**ABOUT THIS EXERCISE:** Once the pictures are set aside, transcribe each line of the data exactly.

*** Opening DATA RECORDS ***

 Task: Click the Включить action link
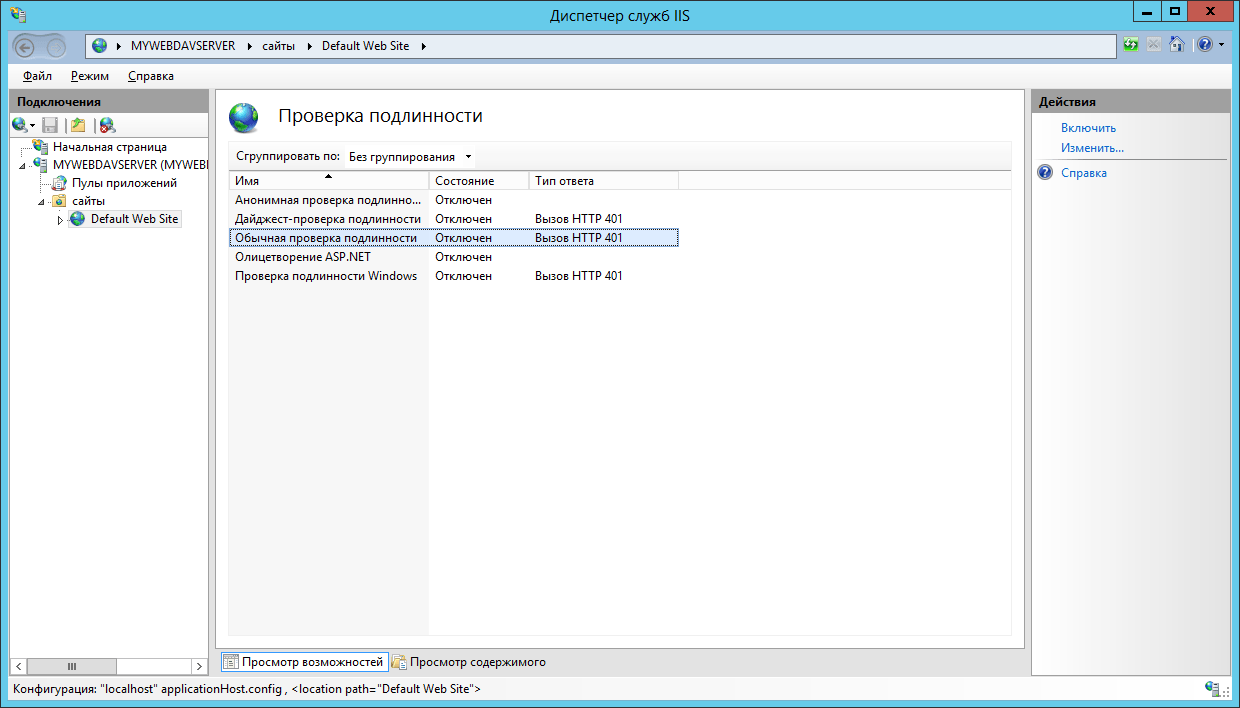[x=1088, y=128]
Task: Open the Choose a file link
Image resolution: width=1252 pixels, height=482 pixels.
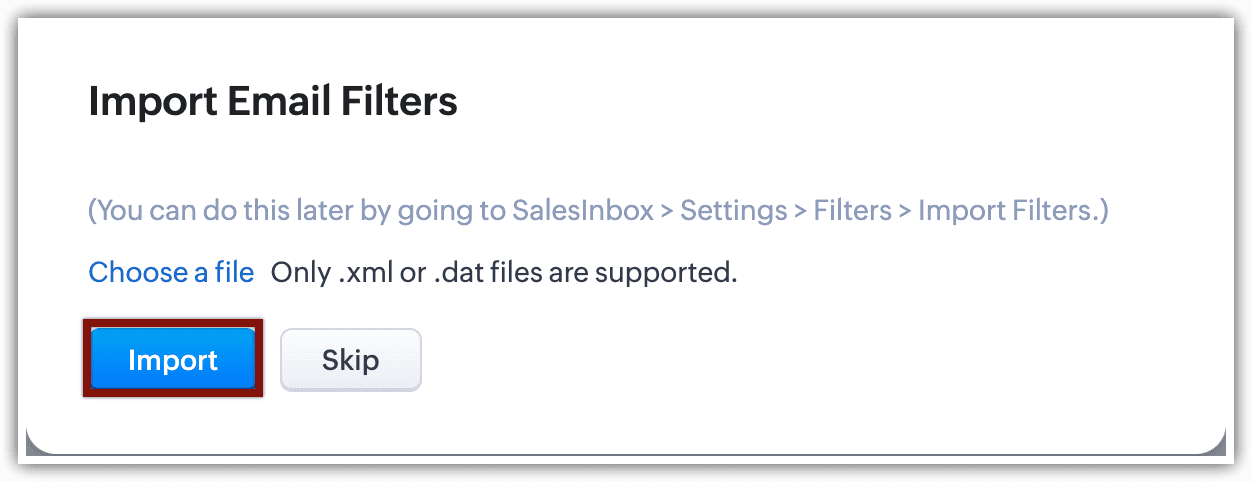Action: tap(171, 272)
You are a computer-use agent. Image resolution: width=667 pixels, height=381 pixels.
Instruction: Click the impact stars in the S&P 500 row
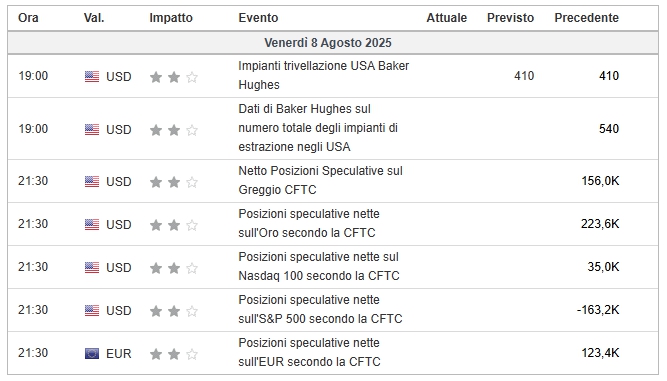[x=174, y=311]
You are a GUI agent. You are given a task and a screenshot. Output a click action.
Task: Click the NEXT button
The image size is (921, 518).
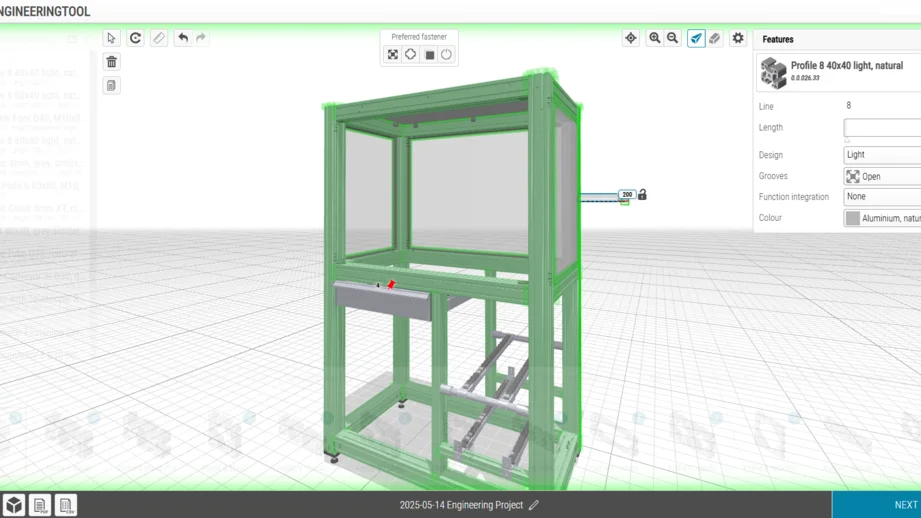click(904, 505)
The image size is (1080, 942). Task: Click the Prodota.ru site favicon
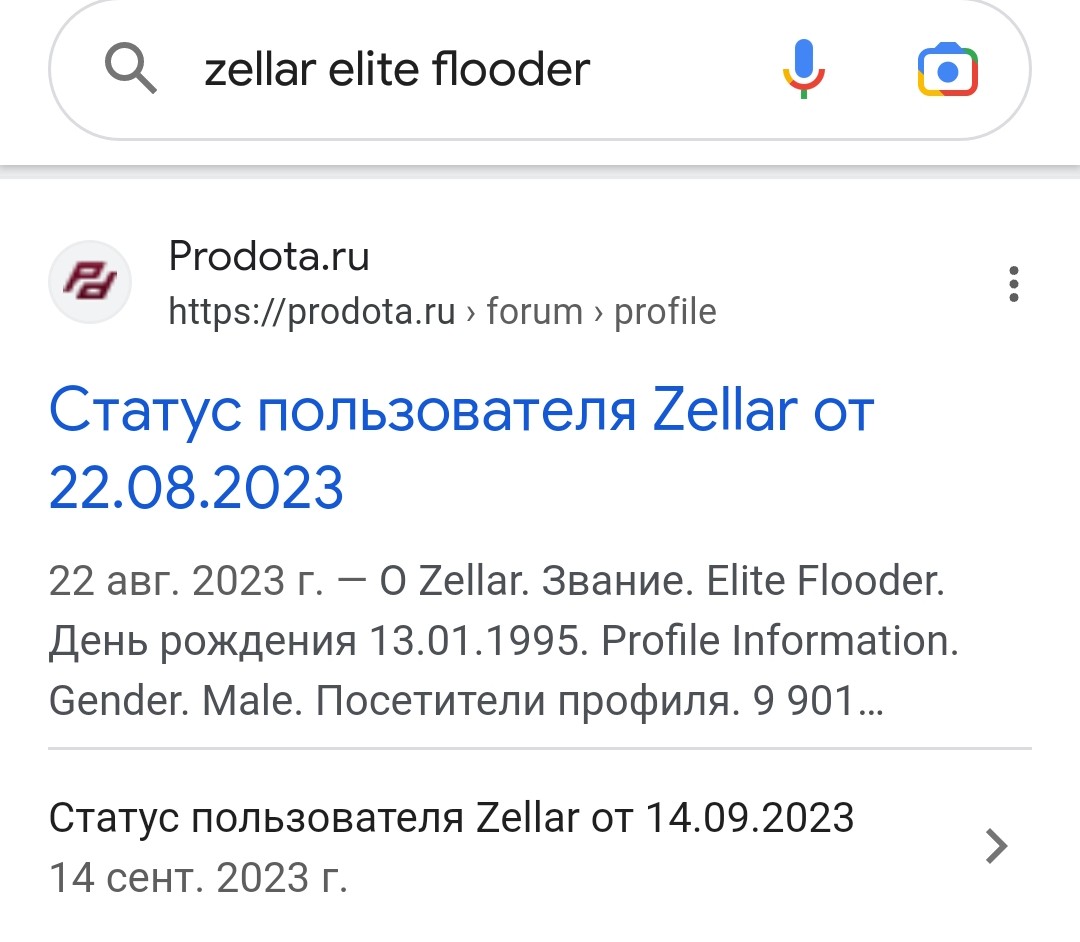click(x=90, y=282)
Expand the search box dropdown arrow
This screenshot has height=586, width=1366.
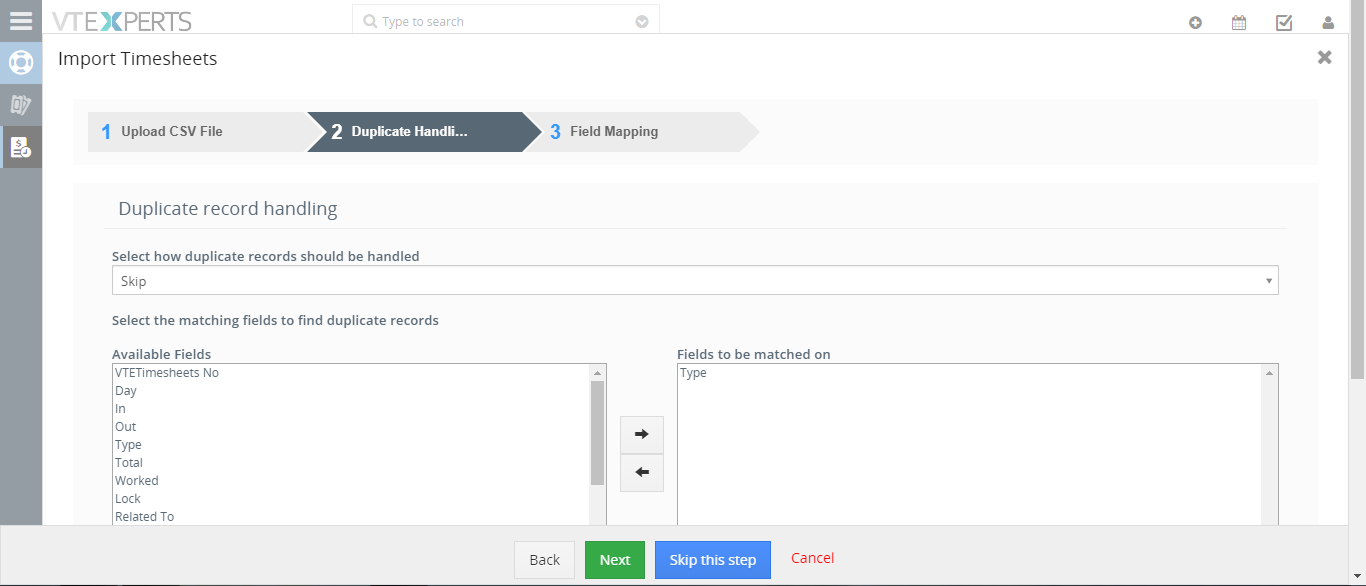click(x=642, y=21)
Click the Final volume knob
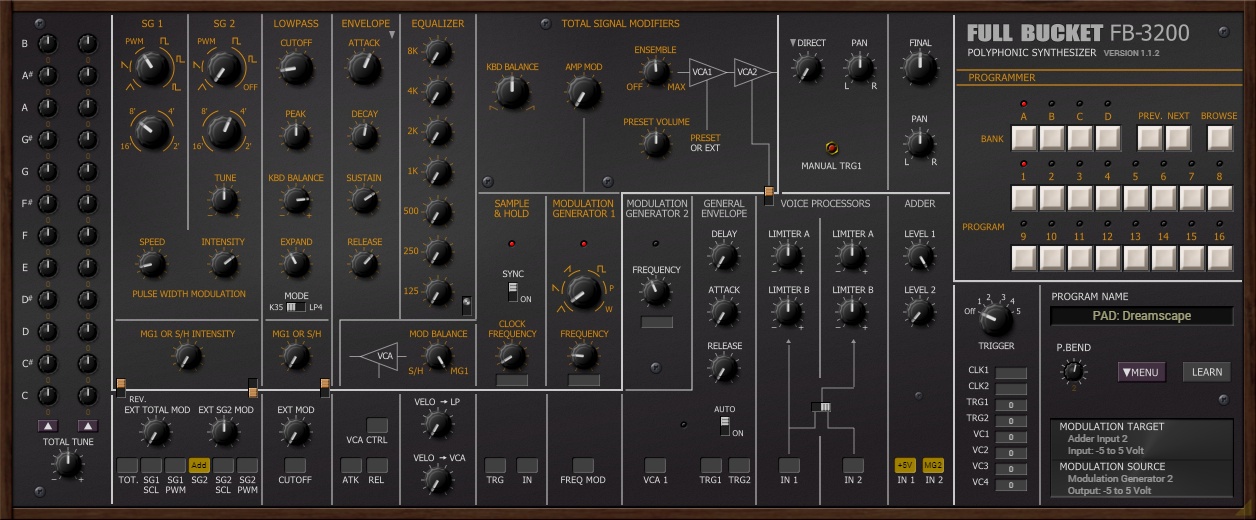The width and height of the screenshot is (1256, 520). tap(919, 68)
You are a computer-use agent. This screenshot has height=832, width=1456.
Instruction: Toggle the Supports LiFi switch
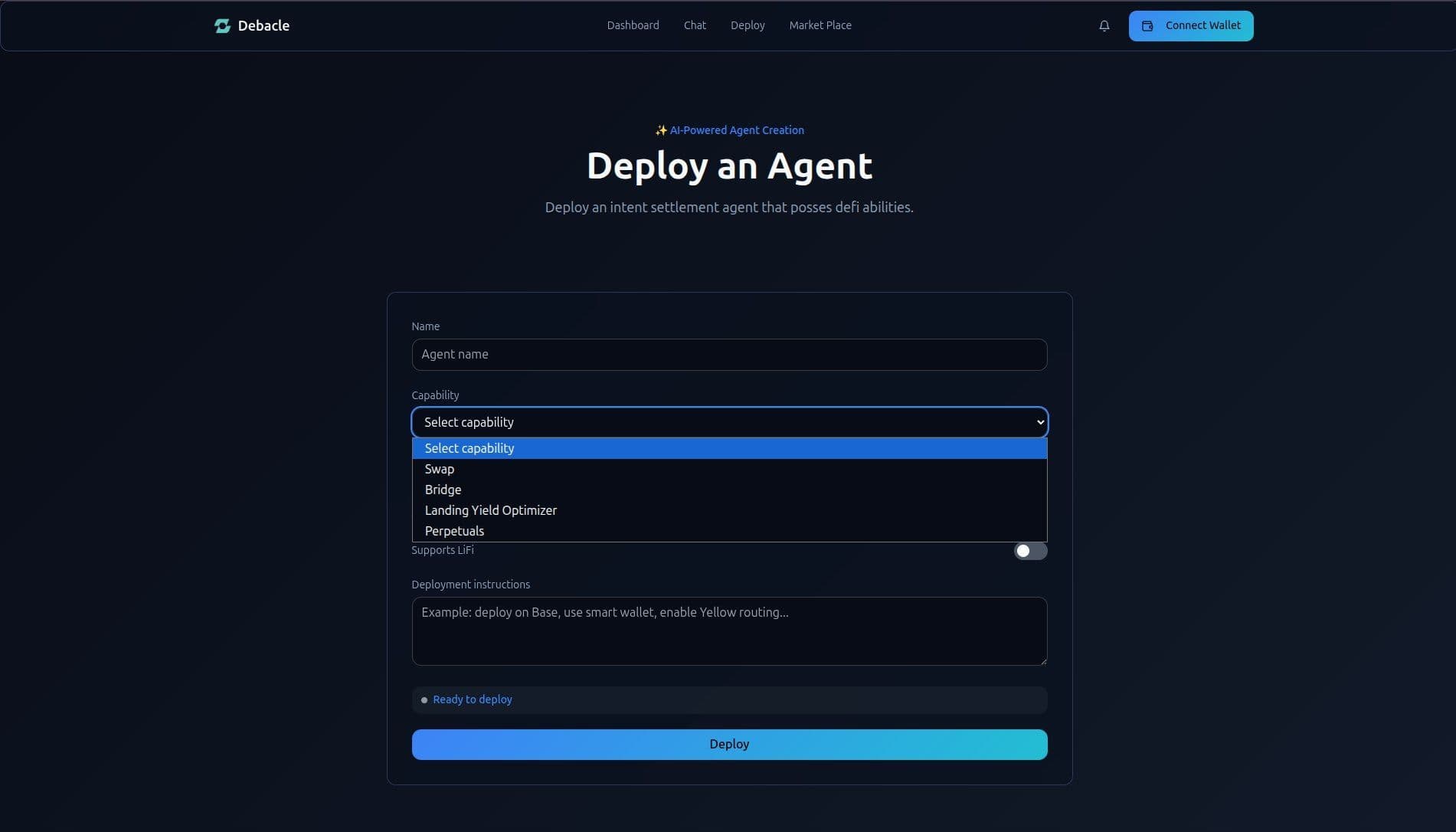(x=1029, y=551)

*** Closing DATA RECORDS ***

**RESPONSE TO THIS EXERCISE:**
 Task: Click the Включить action link
[x=1088, y=128]
Task: Open the Choose a file link
Image resolution: width=1252 pixels, height=482 pixels.
Action: tap(171, 272)
You are a computer-use agent. Image resolution: width=667 pixels, height=381 pixels.
Instruction: Click the impact stars in the S&P 500 row
[x=174, y=311]
You are a GUI agent. You are given a task and a screenshot. Output a click action.
Task: Click the NEXT button
The image size is (921, 518).
click(904, 505)
The image size is (1080, 942). Task: Click the Prodota.ru site favicon
click(x=90, y=282)
Expand the search box dropdown arrow
This screenshot has height=586, width=1366.
click(x=642, y=21)
Click the Final volume knob
The width and height of the screenshot is (1256, 520). tap(919, 68)
You are a computer-use agent. This screenshot has height=832, width=1456.
Instruction: Toggle the Supports LiFi switch
(x=1029, y=551)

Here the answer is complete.